Egypt’s tourism receipts almost tripled and worker remittances rose in the last three months of its fiscal year, marking another step in the country’s economic recovery from a crippling dollar shortage.
Tourism revenue rose to $1.5 billion in the fourth quarter that ended June 30, from $510 million in the same period a year ago, according to initial central bank data that it shared with Bloomberg. Full-year receipts rose 16 per cent to $4.4 billion. Remittances grew 9 per cent to $4.8 billion in the fourth quarter, and rose 2 per cent to $17.4 billion for the year.
The data is further evidence of a gradual improvement in Egypt’s external finances since November, when authorities embarked on an economic program that included floating the currency and cutting subsidies as a prelude to securing a $12 billion IMF loan. The deficit in the current account, which measures incoming and outgoing goods, services and transfers, narrowed 12.4 per cent to $13.2 billion in the first nine months of the fiscal year.
“Egypt’s main foreign-currency earners are finally bouncing back, closing in on levels similar to those prevalent before the 2015-2016 crisis,” said Reham El Desoki, senior economist at regional investment bank Arqaam Capital.
Egypt’s tourism industry — centred on ancient cultural sites such as the pyramids at Giza and the temples of Luxor, as well as Red Sea beach resorts — is recovering slowly from a slump caused by the downing of a Russian passenger plane over Sinai in October 2015, which led Russia and other nations to ban flights to the tourism hub of Sharm Al Shaikh.
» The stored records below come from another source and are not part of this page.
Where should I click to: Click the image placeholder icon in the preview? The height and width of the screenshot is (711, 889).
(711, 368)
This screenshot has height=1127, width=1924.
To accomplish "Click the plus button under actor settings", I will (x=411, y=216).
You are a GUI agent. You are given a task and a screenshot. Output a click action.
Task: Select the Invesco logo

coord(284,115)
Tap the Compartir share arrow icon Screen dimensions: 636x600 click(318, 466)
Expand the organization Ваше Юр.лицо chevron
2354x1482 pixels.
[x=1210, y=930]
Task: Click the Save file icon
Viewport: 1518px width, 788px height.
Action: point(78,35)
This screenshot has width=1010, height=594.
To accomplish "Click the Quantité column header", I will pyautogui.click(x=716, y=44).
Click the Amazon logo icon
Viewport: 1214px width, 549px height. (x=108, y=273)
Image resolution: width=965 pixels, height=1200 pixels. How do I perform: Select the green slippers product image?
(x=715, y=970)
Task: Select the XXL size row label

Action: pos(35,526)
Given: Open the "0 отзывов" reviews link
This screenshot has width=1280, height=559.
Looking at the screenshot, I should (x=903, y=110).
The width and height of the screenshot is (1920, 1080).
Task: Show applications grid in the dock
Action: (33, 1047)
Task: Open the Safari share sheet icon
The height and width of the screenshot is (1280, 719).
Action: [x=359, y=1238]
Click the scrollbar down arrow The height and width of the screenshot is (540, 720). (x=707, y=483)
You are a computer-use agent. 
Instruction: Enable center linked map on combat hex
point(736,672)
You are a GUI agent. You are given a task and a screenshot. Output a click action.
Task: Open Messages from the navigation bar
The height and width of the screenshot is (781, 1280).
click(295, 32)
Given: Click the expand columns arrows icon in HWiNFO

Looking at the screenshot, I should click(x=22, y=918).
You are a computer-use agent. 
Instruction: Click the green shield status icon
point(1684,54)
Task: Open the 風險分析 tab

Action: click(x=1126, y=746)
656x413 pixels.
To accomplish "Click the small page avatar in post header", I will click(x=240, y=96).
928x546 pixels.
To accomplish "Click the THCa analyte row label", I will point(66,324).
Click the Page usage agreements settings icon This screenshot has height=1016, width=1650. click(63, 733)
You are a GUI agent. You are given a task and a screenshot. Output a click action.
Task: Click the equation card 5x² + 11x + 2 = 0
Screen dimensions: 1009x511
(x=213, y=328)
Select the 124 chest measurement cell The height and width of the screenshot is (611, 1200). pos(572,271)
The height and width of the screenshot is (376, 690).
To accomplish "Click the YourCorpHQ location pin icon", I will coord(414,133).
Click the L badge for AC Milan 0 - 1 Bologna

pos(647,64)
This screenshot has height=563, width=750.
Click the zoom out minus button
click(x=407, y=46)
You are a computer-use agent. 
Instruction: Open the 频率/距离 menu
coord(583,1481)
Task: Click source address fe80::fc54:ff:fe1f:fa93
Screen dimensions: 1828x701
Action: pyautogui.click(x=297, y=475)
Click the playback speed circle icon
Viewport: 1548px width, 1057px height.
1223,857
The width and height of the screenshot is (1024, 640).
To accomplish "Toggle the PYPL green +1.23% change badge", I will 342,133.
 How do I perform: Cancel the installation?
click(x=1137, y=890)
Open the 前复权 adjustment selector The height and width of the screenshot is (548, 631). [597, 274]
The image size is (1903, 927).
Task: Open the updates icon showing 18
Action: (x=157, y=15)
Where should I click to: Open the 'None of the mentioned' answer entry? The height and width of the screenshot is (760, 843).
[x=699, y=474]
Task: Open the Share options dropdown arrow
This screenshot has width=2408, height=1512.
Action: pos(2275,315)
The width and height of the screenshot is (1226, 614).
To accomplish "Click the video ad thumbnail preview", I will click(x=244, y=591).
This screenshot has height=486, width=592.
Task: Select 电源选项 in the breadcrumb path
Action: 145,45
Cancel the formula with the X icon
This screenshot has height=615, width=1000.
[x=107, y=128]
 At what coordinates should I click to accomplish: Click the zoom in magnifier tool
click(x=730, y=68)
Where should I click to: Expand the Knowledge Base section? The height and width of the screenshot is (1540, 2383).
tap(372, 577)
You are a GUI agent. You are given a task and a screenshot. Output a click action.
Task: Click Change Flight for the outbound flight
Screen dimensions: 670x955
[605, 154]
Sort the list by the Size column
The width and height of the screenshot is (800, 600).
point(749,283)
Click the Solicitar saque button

Tourism employed 773,000 people in 2016, or 2.9 per cent of Egypt’s workforce, according to the World Travel and Tourism Council. The number of people who benefit indirectly from the industry is much higher.
But while revenue is improving, it remains well below the $11.6 billion Egypt received in the fiscal year that ended June 30, 2010 — months before the ouster of President Hosni Mubarak that triggered years of economic and political instability.
About 3.5 million tourists arrived from January to June this year, compared to around 2.3 million in the same period last year, Cairo-based Al-Shorouk reported Tuesday citing tourism ministry figures.
The Egyptian pound has lost half of its value since the float in November. That, along with lower subsidies and an increase in value-added taxation, has propelled inflation to more than 30 per cent, squeezing households in a country where about half of the population live below or near the poverty line.
The central bank has raised interest rates 700 basis points, or seven percentage points, since November in an attempt to contain rising consumer prices. The measures helped attract $40 billion in investments and transfers from abroad, including receipts from exports and investors selling dollars to buy Egyptian assets, the central bank said last week.